SHORT TASK 1 ▸ Summarize the passage on cultural context in mathematics education research in two sentences.
SHORT TASK 2 ▸ From the passage on cultural context in mathematics education research, list every type of study it calls suitable.
SHORT TASK 3 ▸ Resume the passage on cultural context in mathematics education research, starting right after its final sentence.

SELECTION ▸
However, as early as the ICMI Study 8 (1992–1998) on Mathematics Education as a Research Domain: A Search for Identity (Sierpinska and Kilpatrick 1998), working group 4, led by Susan Pirie, Tommy Dreyfus and Jerry Becker, was raising questions about the issue of results and their validity. An interesting question was raised:

To what extent can research results from one environment or culture (e. g. Japan) be linked to those from another culture (e.g. the USA) and to what extent are results culture specific? (p. 27)

Although the issue was raised about 20 years ago, at the ICMI Study Conference in Washington, DC, in 1994, the acknowledgement of the issue of cultural context in major international journals and conferences remains uncommon (Bartolini Bussi and Martignone 2013). In support of this claim, it is enough to quote some excerpts from the information given to prospective authors of empirical studies by one of the major international journals, i.e. the Journal for Research in Mathematics Education (NCTM n.d.).

The Journal for Research in Mathematics Education seeks high quality manuscripts that contribute knowledge to the field of mathematics education. For an author’s work to be publishable, it needs to exhibit qualities that characterize well-conceived and well-reported research studies. The following information illustrates characteristics of strong manuscripts that have been submitted to JRME.

The following items are then elaborated:

  • appropriate purpose and rationale

  • clear research questions

  • an informative literature review

  • a coherent theoretical framework

  • clearly described research methods

  • sound research design and methods

  • claims about results and implications that are supported by data

  • contribution to the field of mathematics education

  • clearly explained and appropriately used terms

  • high quality writing

  • mathematical accuracy.

An abridged version of the same document appears in the PME 39 (2015) guidelines for research reports of empirical studies.

Observational, ethnographic, experimental, quasi-experimental, and case studies are all suitable.

SUPPLIED INFORMATION ▸

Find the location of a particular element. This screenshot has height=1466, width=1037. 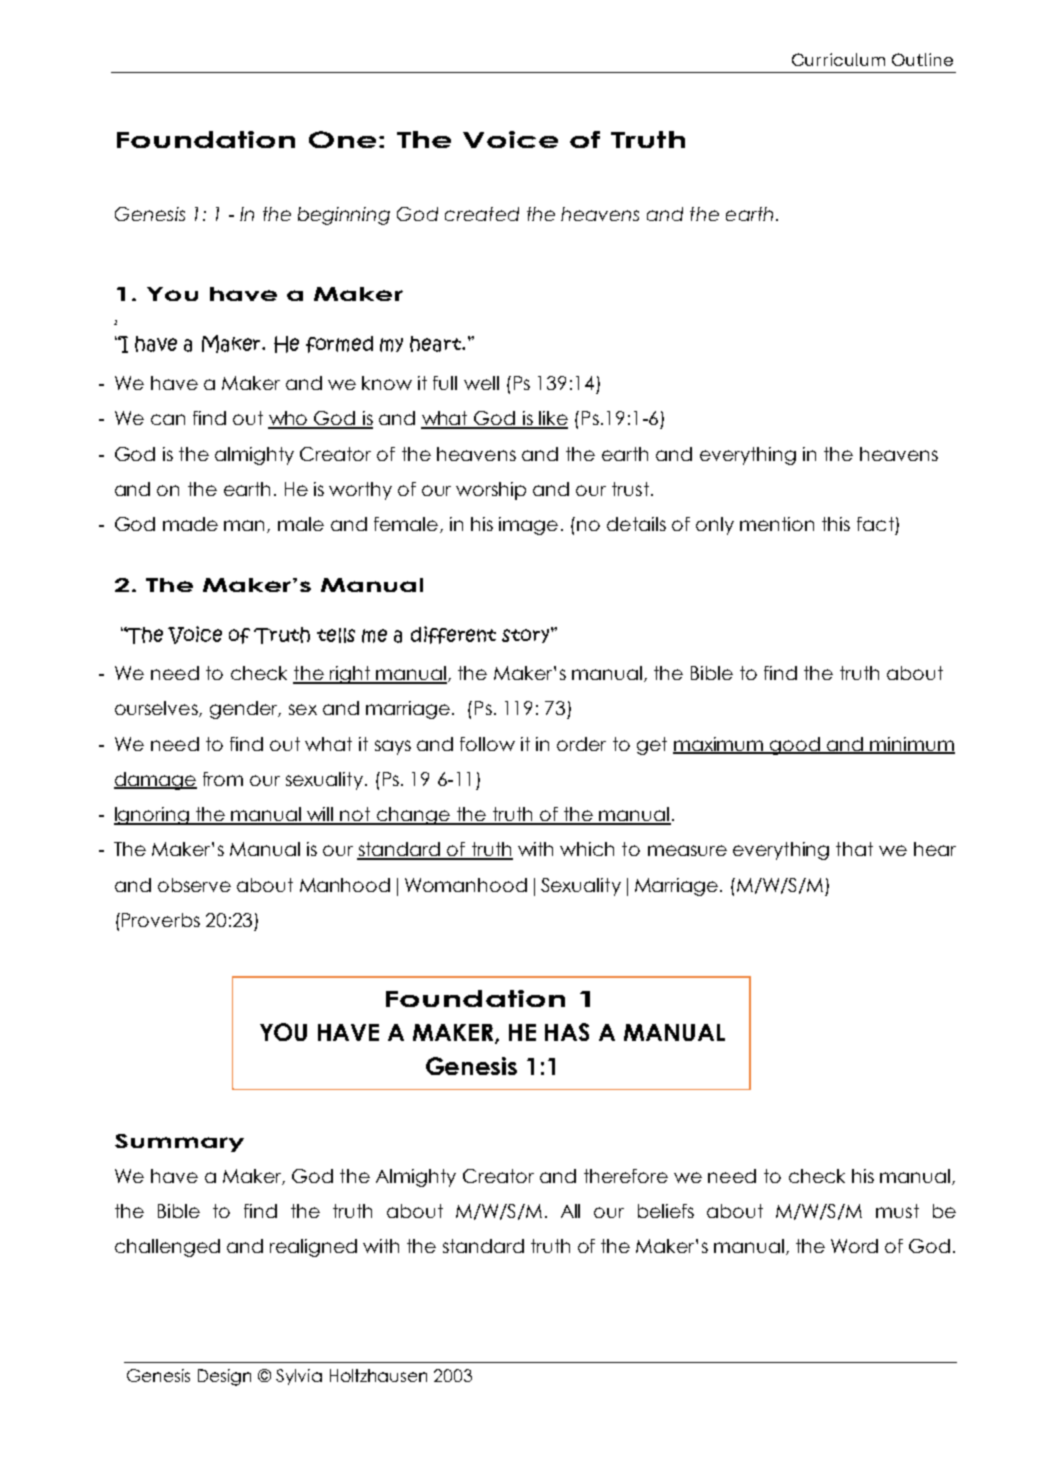

One is located at coordinates (342, 139).
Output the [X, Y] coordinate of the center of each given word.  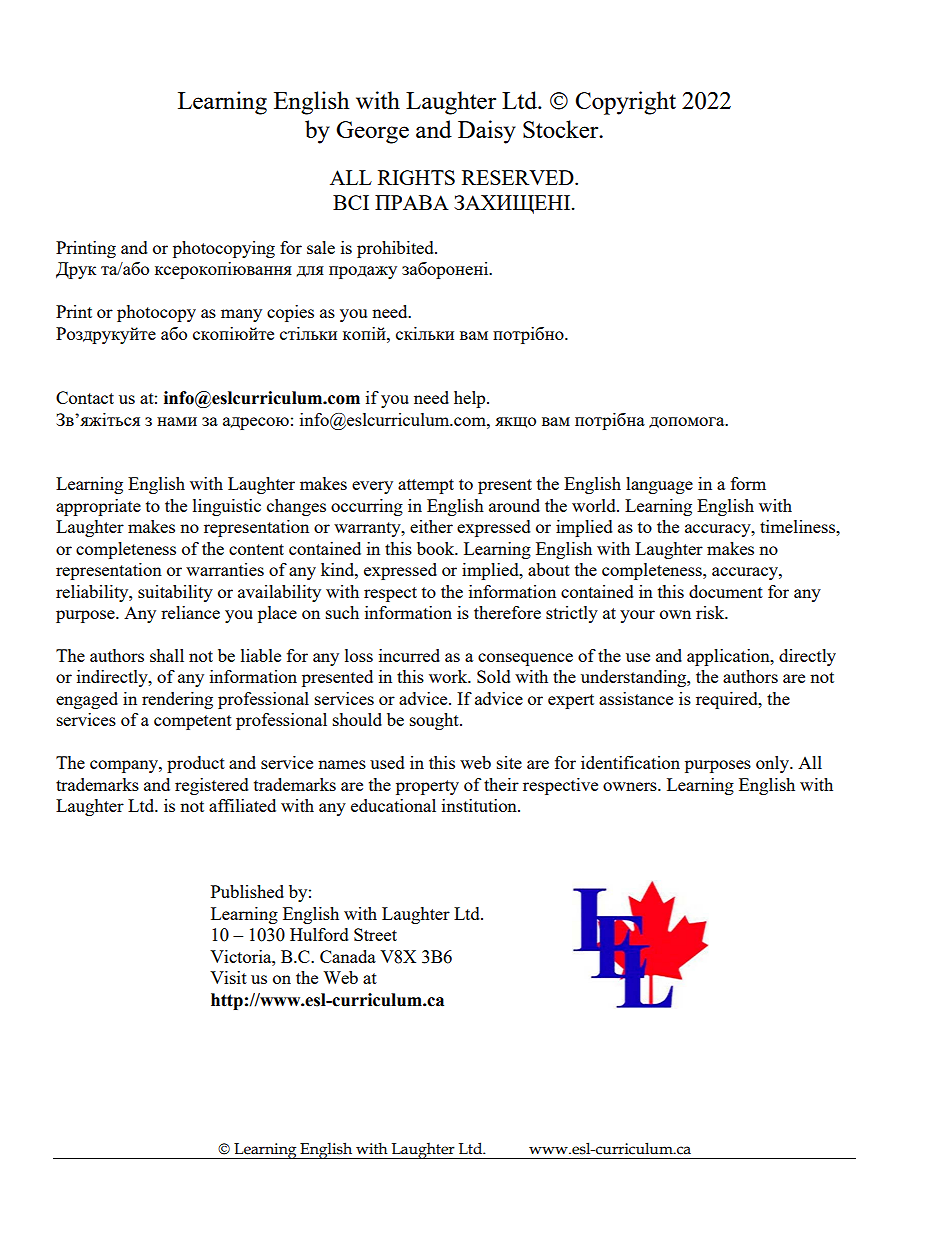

EXERCISE RESPONSE 1 ▸ In ICMI Study 8, working group 4 asked to what extent research results from one culture can be linked to those from another, and to what extent results are culture specific. That question was raised at the 1994 ICMI Study Conference in Washington, DC, yet major international journals and conferences still rarely acknowledge cultural context, as the author guidelines of the Journal for Research in Mathematics Education show.

EXERCISE RESPONSE 2 ▸
- Observational
- Ethnographic
- Experimental
- Quasi-experimental
- Case studies

EXERCISE RESPONSE 3 ▸
Reports of empirical studies should contain, at minimum, the following:

  • a statement regarding the focus of the submitted paper;

  • the study’s theoretical framework;

  • references to the related literature;

  • an indication of and justification for the study’s methodology; and

  • a sample of the data and the results (additional data can be presented at the conference but some data ought to accompany the proposal)

In both cases, no reference to the social and cultural context is explicitly mentioned. Hence, the limited space allowed either for manuscripts or (even more limited) for research reports is likely to inhibit the author’s intention of framing the empirical study within its context. Moreover, it implicitly conveys the idea that every relevant scientific communication must follow the above structure, where there is no reference to the social and cultural context. It seems a limiting rather than a proactive statement.

For example, open-class activities/lesson studies that view the classroom as an open or public space, which has been a major influence in the professional development of teachers in China and Japan for many years, may be contrasted with the view of the private and autonomous classroom that has been described as common in the Western tradition (see, for instance, Sztein et al. 2010).

Instead, the evidence of some ongoing changes may be found in the guidelines for reviewers in two subsequent Conferences of the European Society for Research in Mathematics Education. The CERME 8 (2013) guidelines read:

  • Reports of Studies (Empirical or Developmental)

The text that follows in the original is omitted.